What you have to do:
Copy out the lines from the one with "The width and height of the screenshot is (1982, 1180)." to the one with "center [1306, 1144].", keeping every character as it appears.

Information provided:
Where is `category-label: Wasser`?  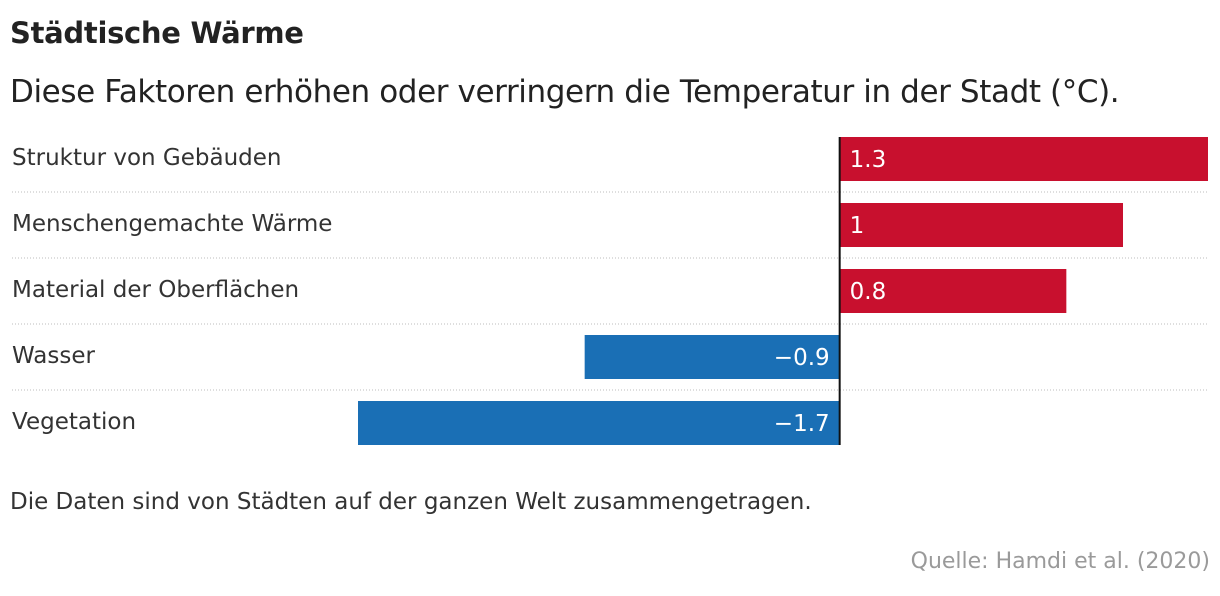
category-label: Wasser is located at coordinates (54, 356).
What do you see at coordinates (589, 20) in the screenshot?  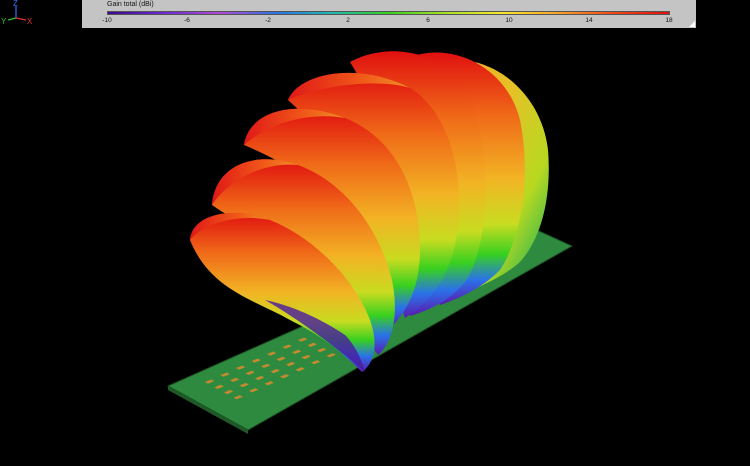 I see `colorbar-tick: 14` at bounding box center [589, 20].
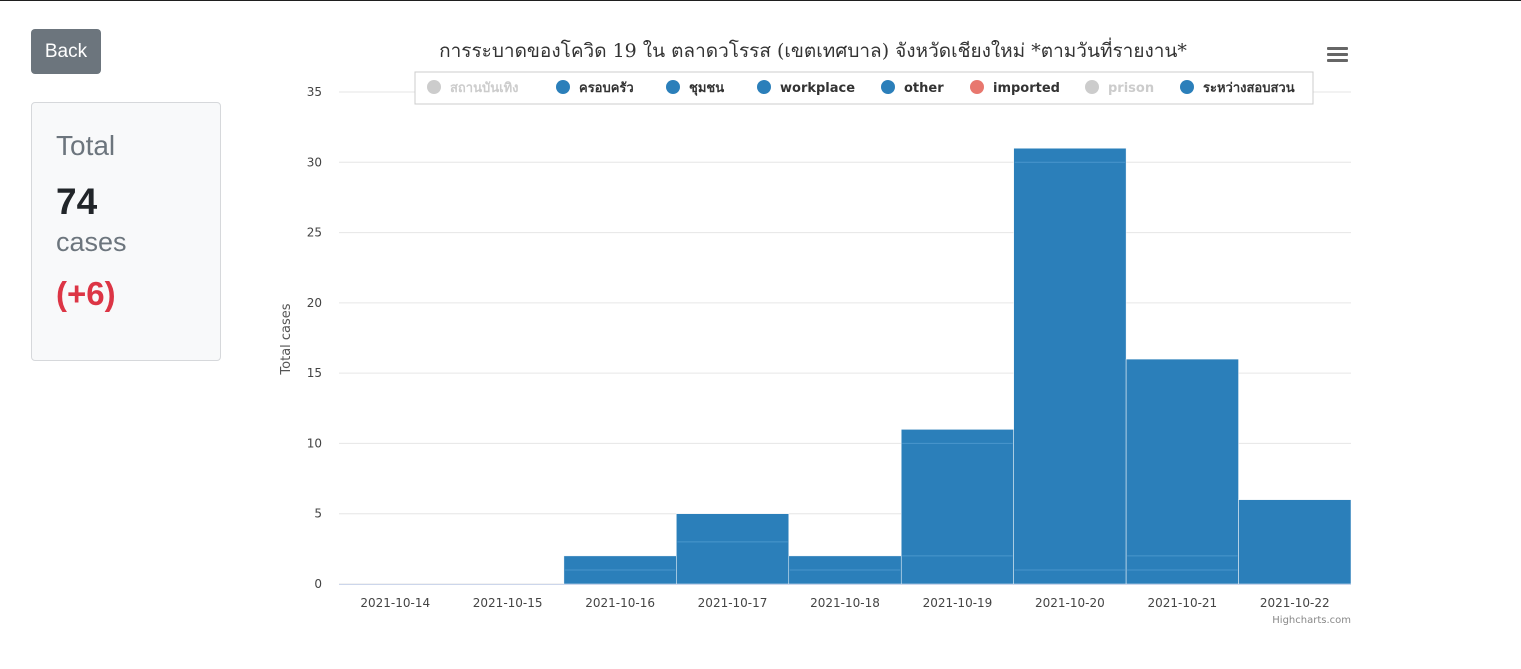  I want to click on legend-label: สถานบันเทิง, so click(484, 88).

* * *

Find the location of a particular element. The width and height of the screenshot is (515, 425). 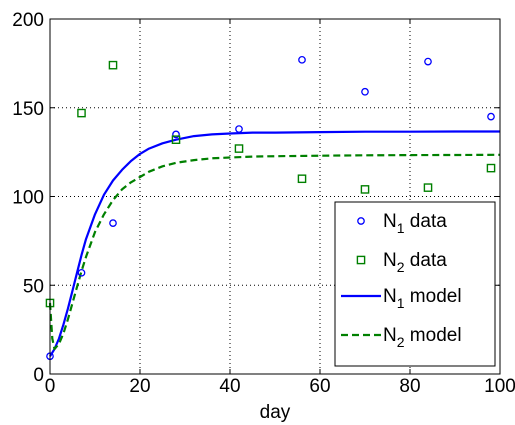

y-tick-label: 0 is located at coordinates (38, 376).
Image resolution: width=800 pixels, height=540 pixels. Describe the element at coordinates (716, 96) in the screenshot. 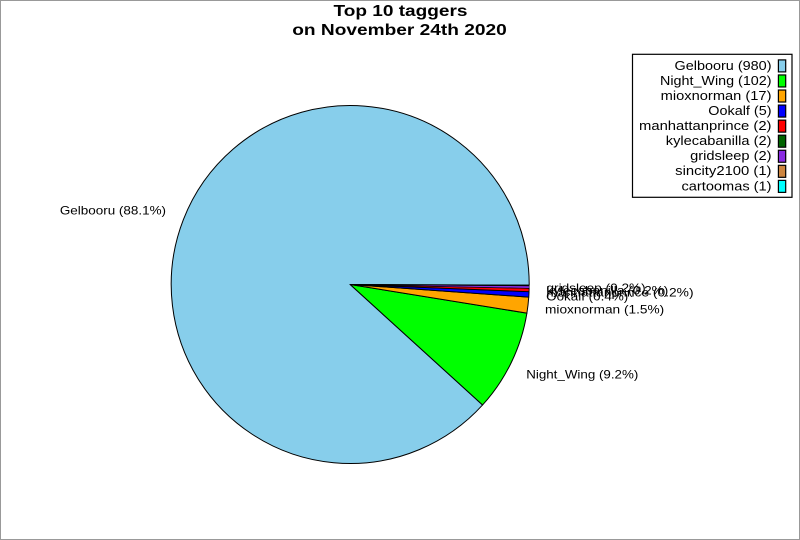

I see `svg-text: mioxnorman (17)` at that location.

---

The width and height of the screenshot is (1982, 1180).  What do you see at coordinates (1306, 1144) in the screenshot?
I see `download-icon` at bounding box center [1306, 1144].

Response:
The width and height of the screenshot is (1982, 1180).  What do you see at coordinates (1306, 1144) in the screenshot?
I see `download-icon` at bounding box center [1306, 1144].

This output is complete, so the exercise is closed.